» PASSAGE
= = = =

Gegen wakes Chakotay, and explains the situation, requesting Chakotay accompany him when he presents his evidence to the Voth elders; meanwhile, Voyager is captured by the Voth. Gegen speaks, "The truth is a matter of perspective. The further you get from the truth, the more vulnerable it becomes to propaganda and prejudice."

Gegen is put on trial for heresy, and it soon becomes clear that he has been pre-judged guilty and the "trial" is only an opportunity for him to recant and reduce his punishment. Veer, recovered from Voyager, is coerced to act as a witness against Gegen by Minister Odala. Chakotay attempts to argue for Gegen, noting that the Voth theory of origins has changed so much to fit what the Voth wish to believe and not reality. Odala rejects this, sentencing Gegen to a prison colony unless he recants. When he still refuses, she then orders Voyager destroyed and its entire crew, the evidence for his theory, also sent to the prison colony. Gegen, unwilling to see them destroyed, realizes he has no choice but to recant.

Odala assigns Gegen a new job, and orders Voyager to leave Voth space forever. Before departing, Chakotay gives Gegen a globe of the Earth, which Gegen acknowledges that the Voth will someday accept as their home world.

= = = =

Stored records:
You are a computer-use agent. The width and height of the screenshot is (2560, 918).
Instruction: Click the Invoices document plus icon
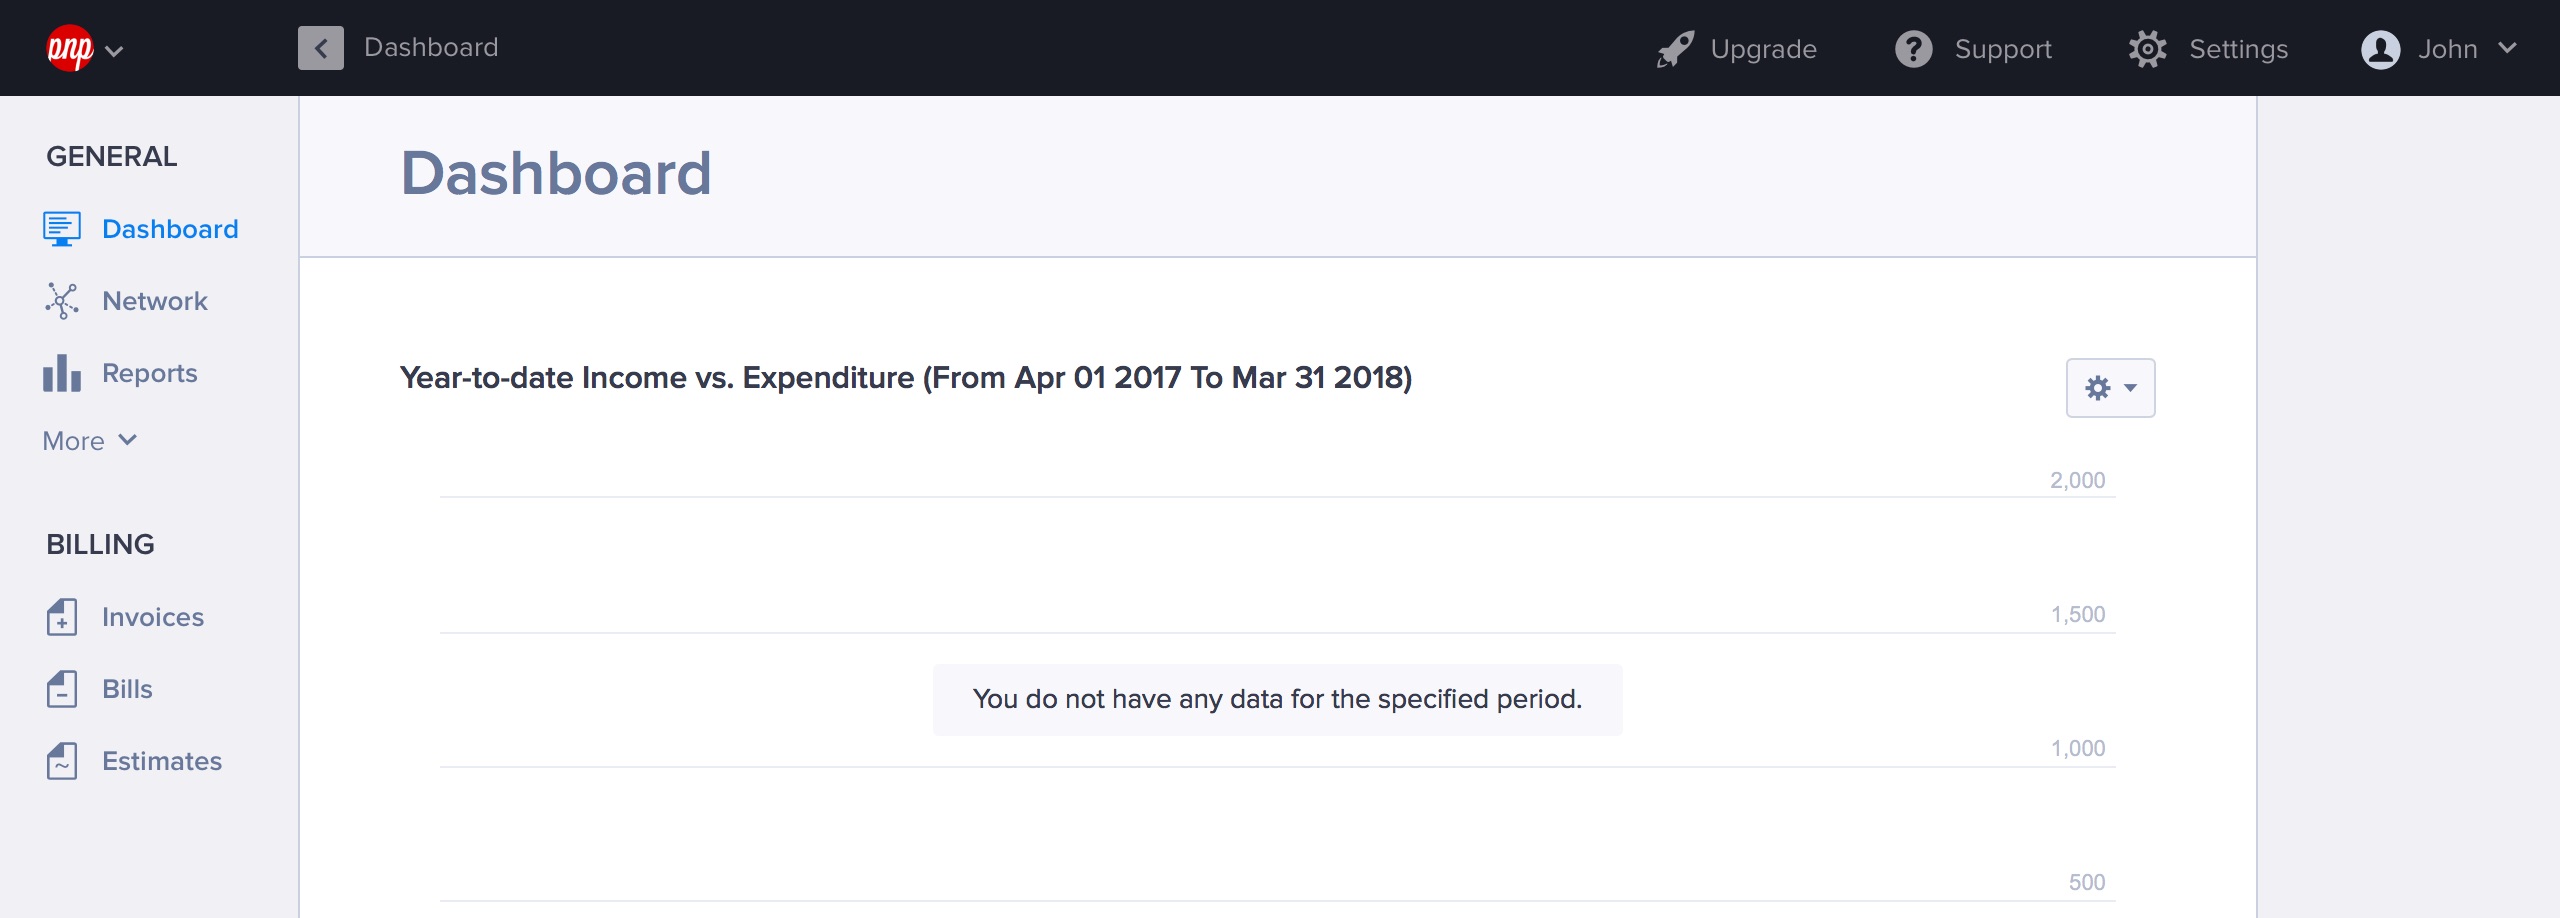click(x=62, y=617)
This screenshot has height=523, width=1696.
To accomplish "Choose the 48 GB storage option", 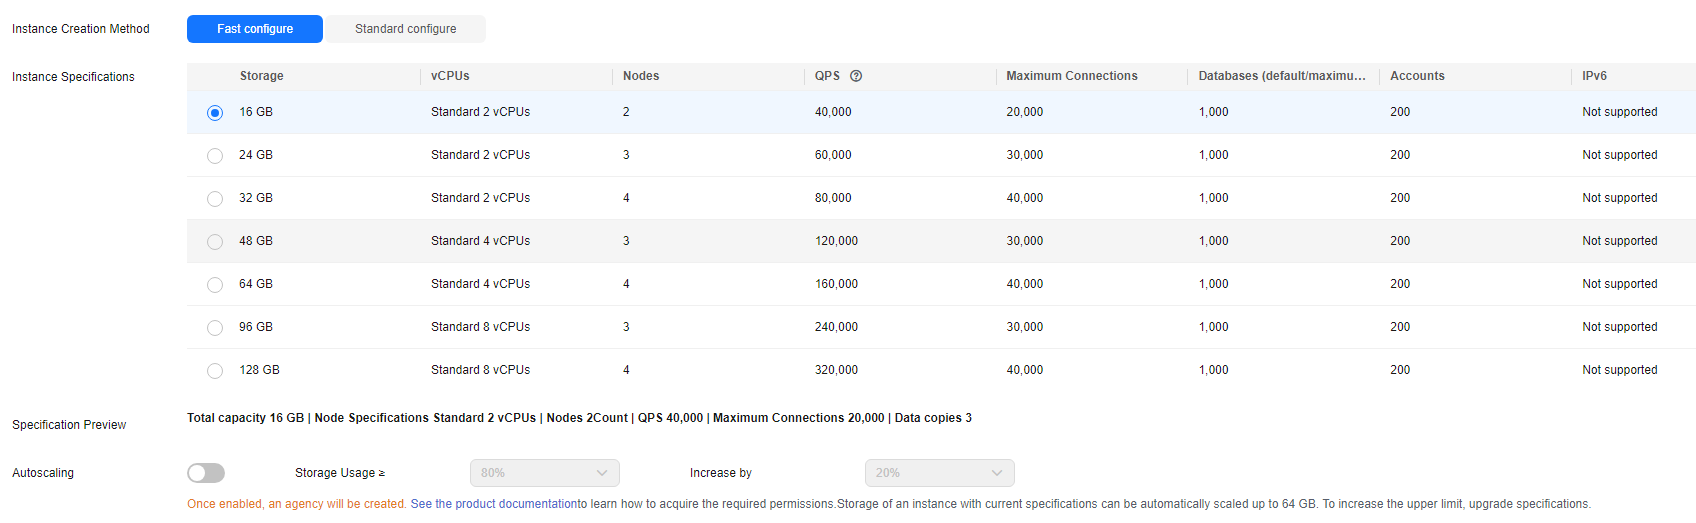I will 215,242.
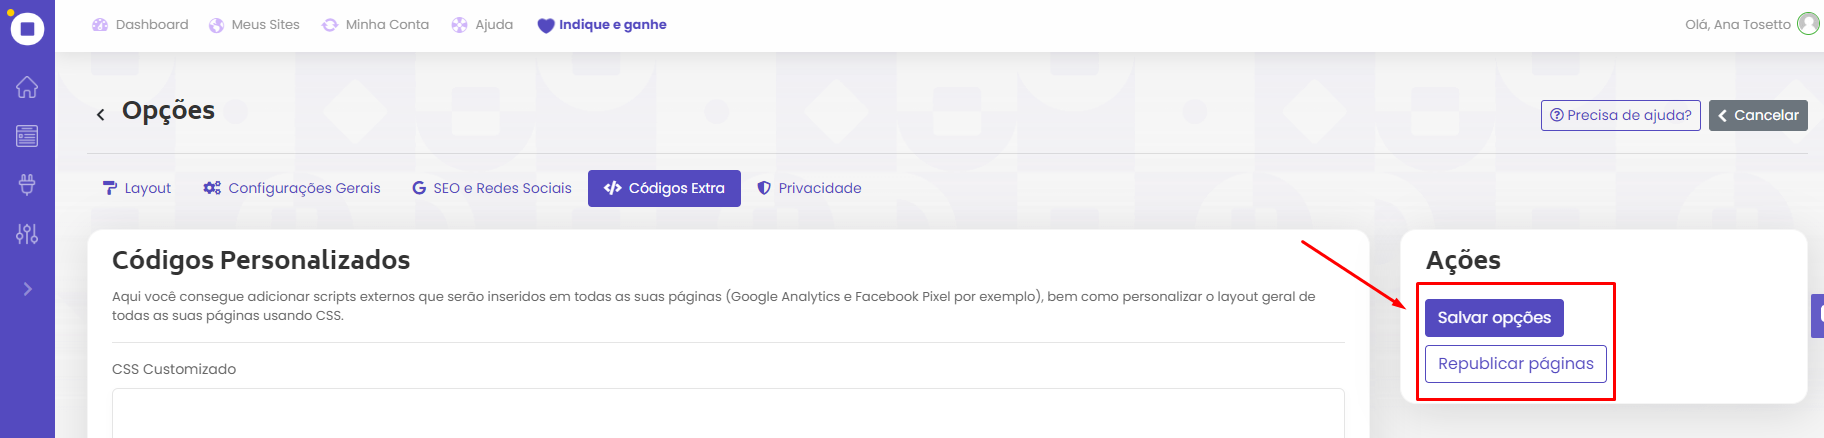Open the pages list sidebar icon
The height and width of the screenshot is (438, 1824).
point(27,136)
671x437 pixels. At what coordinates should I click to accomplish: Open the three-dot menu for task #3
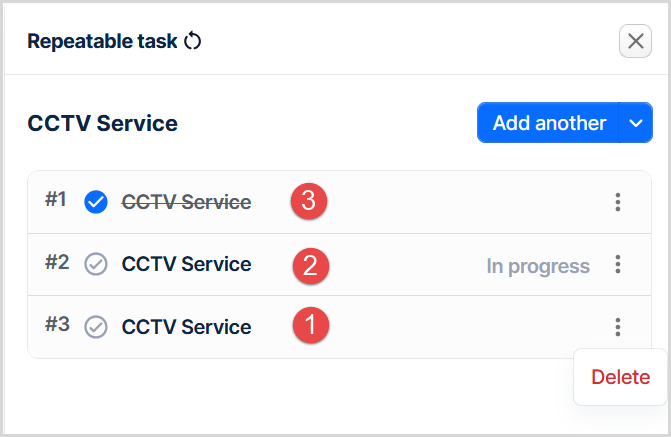pos(618,327)
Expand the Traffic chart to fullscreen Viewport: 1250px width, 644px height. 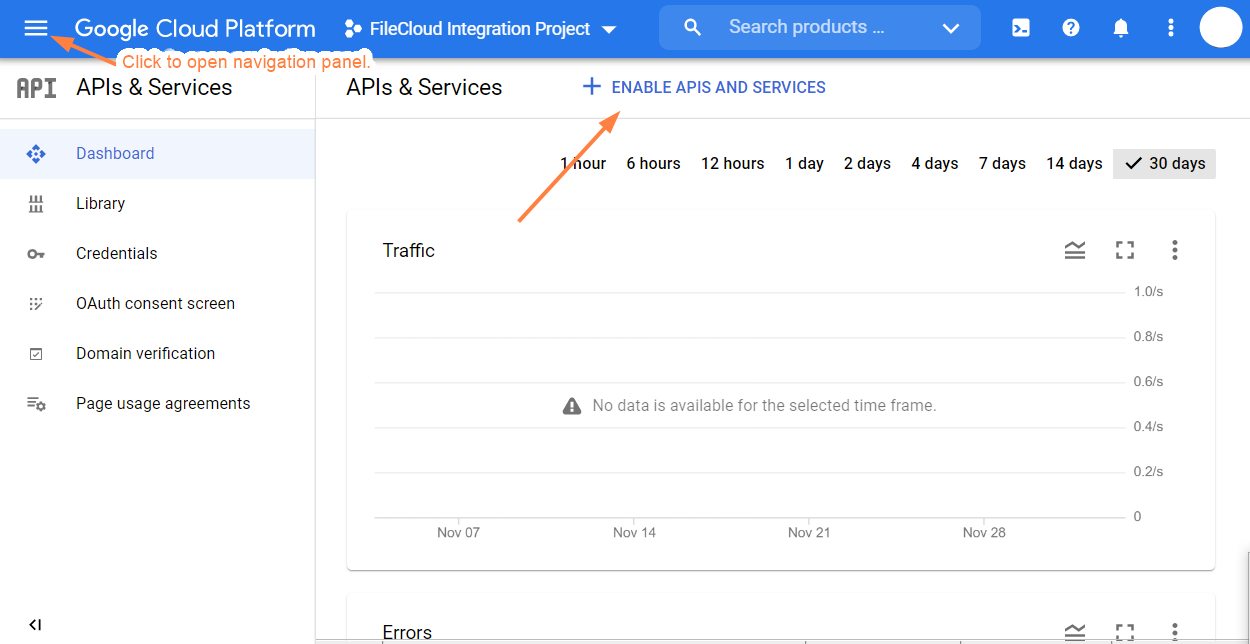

= = = =

» WORK ORDER A
In the summary of Gegen's trial, why does Gegen finally recant? Answer in one to three sentences.
» WORK ORDER B
Continue the summary of Gegen's trial and the Voth from its last sentence.
The stored lines have nothing to do with the summary of Gegen and the Voth.

» RESPONSE AREA A
Gegen recants because Odala orders Voyager destroyed and its whole crew sent to the prison colony as the evidence for his theory. He is unwilling to see them destroyed, so he feels he has no choice.

» RESPONSE AREA B
==Production==
Writer Brannon Braga saw "Distant Origin" as being a metaphor for the relationship between Galileo Galilei and the Catholic Church. He described it as "the perfect episode" because it included not only that metaphor, but also a "what-if" science fiction premise and a unique structure as the episode follows the Voth as they investigate the humans.

The Voth returned in Star Trek Online as part of the "Season Eight" expansion. The development team had previously hoped to introduce the species, but that idea was scrapped. As part of their redesign, they were changed from purely scientists as seen in the episode to scientifically advanced soldiers. A variety of variants on the Voth were created that had not been seen in "Distant Origin", such as those in powered armour as well as raptors – an enemy type far more similar to typical dinosaurs.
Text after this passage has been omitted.